Hayes remains intensely private on her personal life, meaning interviews where she is the subject are none too common. But she insists she nonetheless engages with a good chat.
“I’m incredibly private… but I’m keen to still maintain people’s interest”
“I think it depends on who’s doing the interviewing and why you’re doing the interview. If you were saying, ‘I want to come in and sit down in your house and talk to your partner about you’ -probably not. Only because I’m incredibly private, in that regard. But I’m keen to still maintain people’s interest in what I’m doing, rather than me personally,” she assures.
“The manner in which we do television journalism, asks people to trust us and to know us. The more people learn about you, the more they want.. and I understand that.

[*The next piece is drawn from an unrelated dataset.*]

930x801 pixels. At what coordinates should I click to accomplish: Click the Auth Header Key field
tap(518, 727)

“I actually quite like sharing conversations. I like other journalists telling me how they feel and think. We’re all in this together in our own strange way.”

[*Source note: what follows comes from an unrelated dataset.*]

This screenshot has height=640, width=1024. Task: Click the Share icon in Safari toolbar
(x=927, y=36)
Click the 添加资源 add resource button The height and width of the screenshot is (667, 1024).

I ask about interview tactics and her thoughts on being requested to submit questions ahead of an interview? (None were requested for this interview).
“You’re really stupid if you don’t know why I’m coming to talk to you”
“I think that’s a little bit offensive. When I get asked to do that, I don’t. I’ll tell you the areas that I want to discuss. I’ll happily do that. Because you’re really stupid if you don’t know why I’m coming to talk to you. Some people want to be reassured, I guess.”
Following on from 60 Minutes investigations into the disappearance of MH370 and bushfires, Nine now launches Under Investigation.
The six episodes each centre on a different case, with a table of experts who will seek to solve crimes, and uncover new evidence. Shot at Carriageworks in Sydney, it includes former homicide detective Gary Jubelin.
“We don’t just tell you about it, we show you”
“I certainly do interviews outside of the table, which we then bring into the room for people to listen to. We obviously illustrate a story…. we don’t just tell you about it, we show you,” Hayes explains.
“But most of the energy is around the table. The idea is: we want people to feel comfortable, that the viewers can come and join us pretty much at the table … to see how experts in various fields pick things… how they investigate, how they ask each other questions.
“You’re at a dinner party, basically. But it’s a bit dry. Maybe what we should do next time, if we get the chance, is give them a glass of something!
“That would rate even higher if we did!”
Episode 1 discovers new clues and new lines of inquiry in the case of Victoria’s “High Country Mystery” – the disappearance of elderly lovers Russell Hill and Carol Clay from a remote alpine campsite.
“They were teenage sweethearts, in a relationship that’s been going for about 60 years,” she explains.
“No-one has ever seen them again”
“They’d gone up there to have a quiet camping weekend and they just disappeared off the face of the earth. No-one has ever seen them again. What’s intriguing is this is his backyard. Russell Hill knows this place absolutely intimately. He was a logger….he’d been to the same location many times. His sweetheart has been there before but not much.
“Their campsite was burnt out and it goes from there. So we just try and figure it out. Where are Russell & Carol? What has happened to them. It is quite something.”
Under Investigation airs 9pm Monday on Nine.